Have you ever watched an ant wandering around in search of food and wondered whether there is method in its movements? Probably not. But this is exactly what Stefan Popp and Anna Dornhaus, both from the Department of Ecology and Evolutionary Biology at the University of Arizona, did when trying to understand how ants search their environments efficiently.
Most people assume that when ants need to find food that is in an unknown location, their best option would be to search in a random manner. Ants spend much of their lives searching for resources, but they must also stay close to their nest or colony, in case they need to return quickly. If they search randomly, they will be relatively efficient at locating resources, but will run the risk of returning to areas they have already searched. Alternatively, if they search in a non-random pattern, like a spiral or a left-to-right meander, they will not cross their path again but will be thrown by obstacles that obstruct their pathway and may end up deviating in a manner that takes them over territory they have already searched.
In order to find out which patterns rock ants (Temnothorax rugatulus) use when searching for food, the researchers transplanted five entire colonies into the lab, where they could track all ants automatically and under constant conditions. They gave the ants a large (2 x 3 m), empty arena and left them to search around for food for 5 hours. After video recording almost 5 km of ant tracks, which was equivalent to 1,384 individual tracks, they used statistical means to compare the ants’ movements with computer-generated random walk patterns.
“We wanted to make sure that we are not just seeing patterns where there are none,” Popp said. “We then used a simple statistical method of detecting regularity in movement tracks to get a simple answer.”
The results, published in the online journal iScience, showed that the ants used a mixture of distinctly systematic movements, along with random elements. A total of 78 percent of the ants systematically turned the direction of their search roughly every 10 mm. This means that a turn in one direction was usually followed by a turn in the opposite direction after roughly three ant body lengths. The researchers termed this regular movement “meandering.”
“Previously, researchers in the field assumed that ants move in a pure random walk when searching for targets of which they don’t know their location,” said Popp. “We found that rock ants, show a striking, regular meandering pattern when exploring the area around their nests. This means that the ants smoothly alternate left and right turns on a relatively regular length scale of roughly three body lengths.”
The regular meandering movements are also interspersed with random elements. The researchers state that the ant tracks 1) cross themselves less often than random walks would, and 2) sometimes disperse more than random walks. This means that ants cover the search area more efficiently than if their movements were simply random, because they don’t waste time searching areas they have already covered. In addition, their systematic meandering takes them away from the nest rapidly, to areas that have not been searched as thoroughly. Thus, the movement system of the ants is more efficient than if they walked around randomly. Popp says he was most intrigued by the extreme forms the ants’ patterns could take from these simple principles.
“Parts of some tracks look like the curled threads one can pull out of a piece of clothing, and in some it looks like the meandering path meanders itself,” he said, “creating a seemingly fractal structure. It reminds me of some space-filling curves we know from math!”
The new study is the first to find evidence for efficient search through regular meandering in a freely searching animal, the researchers report. It also adds another complex behavior for ants, suggesting that there’s still more to learn.
Popp says he’s most fascinated in questions about the rules in an ant’s mind that allow such complex search patterns to emerge. He notes also that the ants have solved a problem of collective search over the course of evolution in a way that might find application for designing autonomous swarms of search robots or drones for use in disaster areas or unexplored landscapes.

○ ○ ○

* WHAT YOU SHOULD DO
From the article on rock ant search behavior, quote the passage that opens with the words "Have you ever" and closes with the words "their environments efficiently.".

* DATASET EXCERPT
○ ○ ○

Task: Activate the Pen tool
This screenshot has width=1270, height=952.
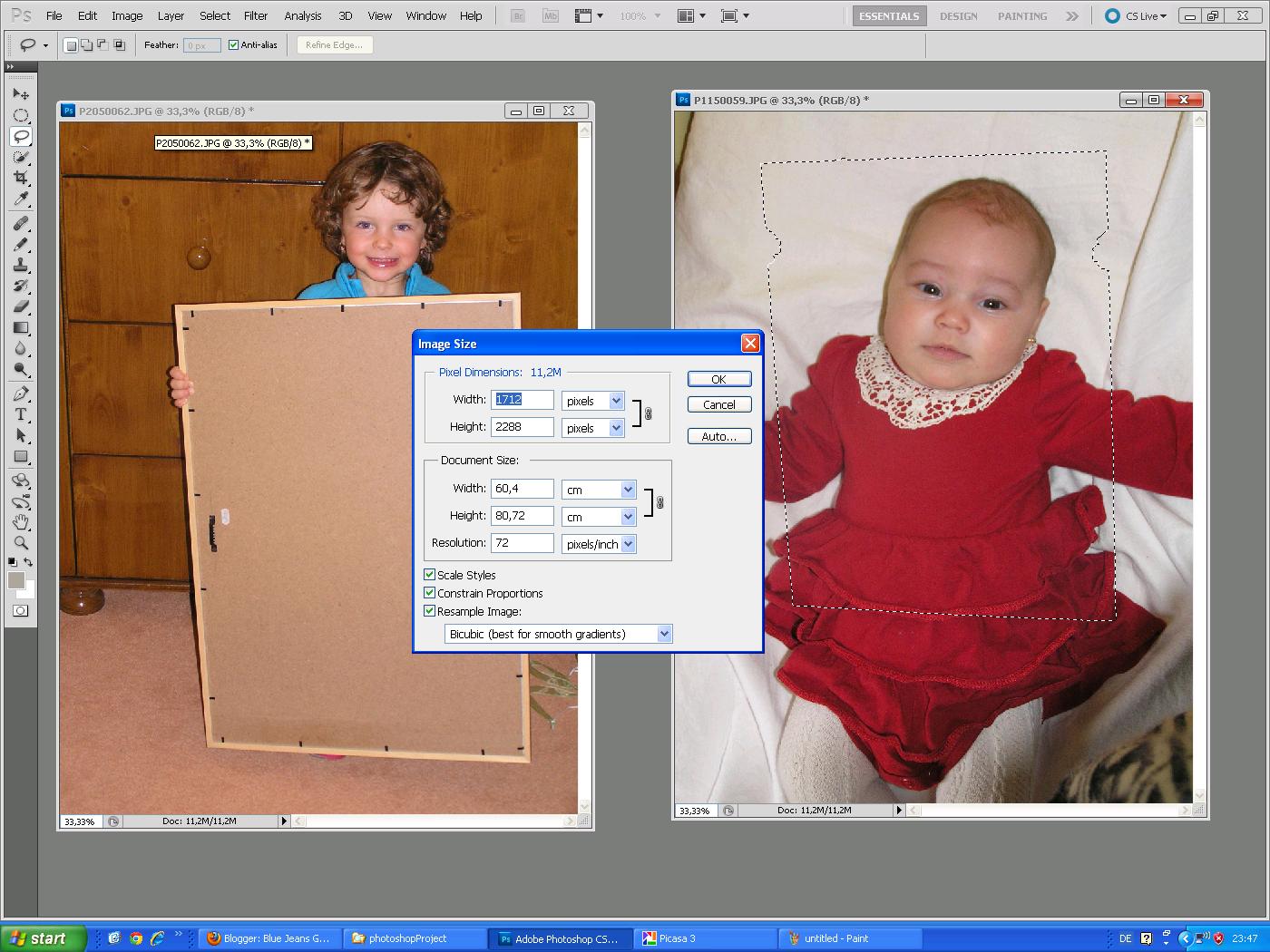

○ ○ ○

* YOUR RESPONSE
Have you ever watched an ant wandering around in search of food and wondered whether there is method in its movements? Probably not. But this is exactly what Stefan Popp and Anna Dornhaus, both from the Department of Ecology and Evolutionary Biology at the University of Arizona, did when trying to understand how ants search their environments efficiently.